The "general academic attitude" is another fiction, it creates the idea of "special quality", a safety mark ... in other words, a very special illusion.
The "general academic attitude" was born long before internet. If it rejects "internet", it rejects new technologies, new ways of research and new ways of communication. If you follow this "attitude", you actually work - now in 2005 - like an idiot.
When book printing was manifested in 15th century, also old ways of "science" existed. The new technology was also rejected by comtemporaries. When texts hadn't colourful illuminations, they were "worthless". This specific arrogance for instance was expressed by one of the colorful figures of renaissance, Federico Montefeltro, who built up a nice library in Urbino (which now is object to research in many ways ...

).
Nonetheless Montefeltro and those others couldn't stop the new methodes of book printing and their resistance is now just a curious story told in "yesterday it happened".
In playing card research your attitude is especially funny. This isn't really "science" ... this is an attempt of various "single persons" of the past, to get insinght of an object, which interested them. They collected information, they made some conclusions, they manifested them in some printed media. Their communication took occasionally centuries and decades, before a message reached the really relevant and answering reader.
In recent times (the past 30,40 years) these research interests had found some relevant "operational base" in the IPCS, the International Playing Card Society.
On the base of the membership in this group one of the leading heads, Sir Michael Dummett, in reality a reknown professor for philosophy, manifested somehow Tarot history as science or academical study (of course somehow also only an illusion, actually its just a good book, "Game of Tarot" - from Ferrara to Salt Lake City) around 1980, accompanied by another work with more popular acception, the Tarot Encyclopedias of Stuart Kaplan.

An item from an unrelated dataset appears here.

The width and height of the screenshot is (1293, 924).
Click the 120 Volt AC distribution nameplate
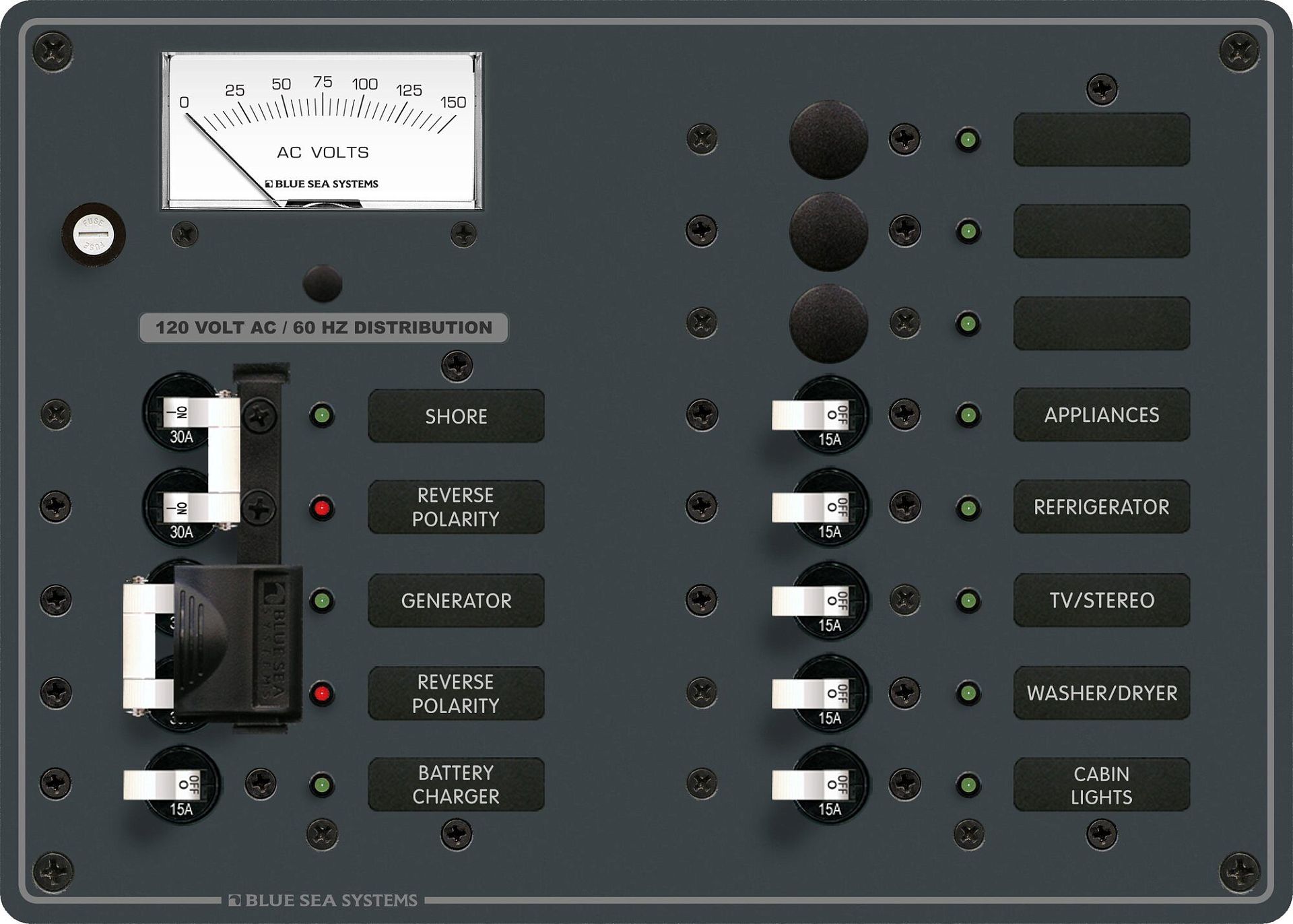pyautogui.click(x=323, y=327)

The proceedings in the IPCS are "slow and ineffective", considering the technical possibilities of today.
As an example: Franco Pratesi published 1989 some relevant data to the - by us called - Michelino deck, which corrected earlier assumptions to some data. This article was printed in the IPCS-paper and reached about 500 members (from which by far not all have specific eyes on early Tarot history, but various other playing card interests). So Franco Pratesi's article didn't reach much active minds.
When we started to work about the Michelino deck, that was about 2003, we found to the whole case a short internet page, not very remarkable. And elsewhere the whole case was more or less forgotten.
This was the result and the work of your "general academic attitude". The historical progress of yesterday.
Meanwhile we've made various progresses to the theme and you find them at
http://trionfi.com/0/b
It contained 3 or 4 times more material than the original articles of Franco Pratesi, inclusive a translation of the relevant documents.
This was possible to arrange within 3 years with "Internet Tools", and, btw., considering the whole production of Trionfi.com, it is only a side stream of our development, and only one small progress beside many others, which were done in this time. And the article was read meanwhile by a few thousands readers ... surely not all very competent readers, but anyway, people have the chance to be informed if they desire.
Your "general academic attitude" ... you can forget about it, it's simply not on the height of research and all, what we see, it has disqualified as "too slow" and not operating in a dynamical progress as Internet offers.
As far the Mantegna Tarocchi is concerned ... what do you want, "real information" to it, or is it just your desire to get yourself a name inside this temple of yesterday, accepted by all these "general academic attitudes" .... and in this case you've to accept, that we - ... we define us just as as researchers by heart and passion ... - just smile about your fine differences.
Our object are "good informations" and "right conclusions" ... if we hear about them in a pub talking to somebody, in private internet communication, in internet forums or in serious old books, that doesn't matter too much.
It's relevant, if it is "good information and if it's "right conclusion", and it's irrelevant, if "nonsense" appears in books or internet documents ... it's still nonsense.